20 Haziran 2015 00:50

‘Derdim kendimden bir şeyler yaratmak’

Müzik yaşamını İngiltere’de sürdüren Canan Sağar'ın ilk solo albümü ‘13’ raflarda yerini aldı. Albüme adını veren ‘13’ çocuk gelinleri anıyor. Sağar, toplumda bu konuya dair farkındalığın hâlâ çok gerilerde olduğunu söylüyor.

Paylaş

Sevda AYDIN
İstanbul

Canan Sağar Londra’da yaşayan gurbetçi bir ailenin kızı. O da pek çokları gibi müzikle çocuk yaşta tanışmış, babasının  hediye ettiği bağlama şimdiye kadar hiç düşmemiş elinden. Uzun süre müziğini amatörce sürdüren Canan Sağar artık bir albüm sahibi. Genç sanatçı Londra’da yaşamanın, ilk albüm gibi önemli bir geçişte sağlayacağı pek çok kariyerist ayrıntıyı çok da umursamadan, albümüne Türkiye’den bir dert ortaklığıyla isim vermiş; 13. 13 sadece rakam değil, bizim buraların kadınlarının çok yakından tanıdığı bir sayı aynı zamanda. 13’ünde gelin edilenlerin, 13’ünde hatun kişi sayılanların hayatını özetleyen bir  girişin de adı. 

Albümdeki dokuz şarkının sözlerinin sahibi olan Sağar “Derdim Kendimden bir şeyler yaratmak” diyor.

İlk albümünüz 13’le dinleyicilerin karşısına çıktınız. “13” çocuk gelinler için verilmiş bir ad. Bu konuya dair fikriniz nedir?
13 insanların dilinde ‘lanetlenmiş’ bir sayıdır nitekim albümde de iç açıcı bir konuyu ele almayan bir şarkı. 13, cinsel taciz, tecavüz, küçük yaşta evlendirilen çocuklar gibi özellikle kız çocuklarının ve kadınların bitmeyen acısını anlatıyor. Çocuk gelinler, pedofili Ortadoğu ülkelerinin bitmek bilmeyen köklü yarası, tabii ki bu ve benzeri olaylara karşı bir duruş sergiliyorum fakat toplumda bu durumlara karşı farkındalık yaratmak için daha çok sesimizi duyurmak gerekiyor. Ne yazık ki bir çok bölgede hâlâ bunun doğruluğunu savunan ve günbegün kurban edilen kızlarımızın sayısı artmakta. 

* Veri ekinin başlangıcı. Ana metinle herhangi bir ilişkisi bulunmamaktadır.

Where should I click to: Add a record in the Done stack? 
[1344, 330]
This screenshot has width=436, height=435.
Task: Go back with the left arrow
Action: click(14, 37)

Londra’da yaşıyorsunuz. Ama bu coğrafyada yaşayan pek çok kadının önemli sorunlarını şarkılarınıza taşıyorsunuz…
Gönülden bağlı olduklarınız; yer, gök, kişi, nesne, her ne olursa olsun gözden ırak olmuyormuş. Aslında bütün yaşamım Londra’da geçti ve geçmekte sayılır. Diyebilirim ki Türkiye’de hiç okumadım ve yaşamadım fakat gurbetçi bir ailenin çocuğu olmamdan kaynaklı doğduğum topraklara bağlı kaldım. Bağlama ile başladığım müzik yolculuğumda yolum özellikle türkülerle kesiştikten sonra ülkeyi daha çok tanımaya ve önemsemeye başladım. Yetişkin bir birey olduktan sonra ülkenin sorunlarına, özellikle kadın ve kızların yaşadığı toplumsal sorunlara duyarlılık büyüttüm ve son yıllarda bu konularla ilgili araştırma yazıları da yazdım.

Londra’da müziğiniz biliniyor fakat Türkiye’de sizi tanımayanlar çoğunlukta. O yüzden biraz da sizi tanıyalım.Yolunuz nerden düştü Londra’ya, müzikle bu yolda nasıl bir kesişme yaşadınız?
Londra’da yıllardır sahne alıyorum bu yüzden müzikal anlamda bir çok eş dost oluştu. Türkiye’de henüz ‘13’ ile sesimi duyurmaya çalıştığım ve albümün ömrü çok yeni olduğu için duymayan bilmeyen çok insan var… Ailem Londra’ya ilk adım atan gurbetçi ailelerden sayılır bu yüzden ben de İstanbul’da doğup gözümü bu memlekette açan biriyim. Ortaokula giderken babamın hediye ettiği bağlama ile kurslara başladım ve bir kaç sene devam ettikten sonra bıraksam da yıllarca türküleri çalıp söyledim. Fakat her zaman kendimi başka bir şey yapmam gerektiği ile ilgili sorguluyordum ve aradan zaman geçince hâlâ görüştüğüm ve çok kıymet verdiğim değerli hocam Sedat Sarıcı ile gitar derslerine başladım. Yol bu şekilde oradan oraya kesişti ve ‘13’ün doğmasına kadar vardı. 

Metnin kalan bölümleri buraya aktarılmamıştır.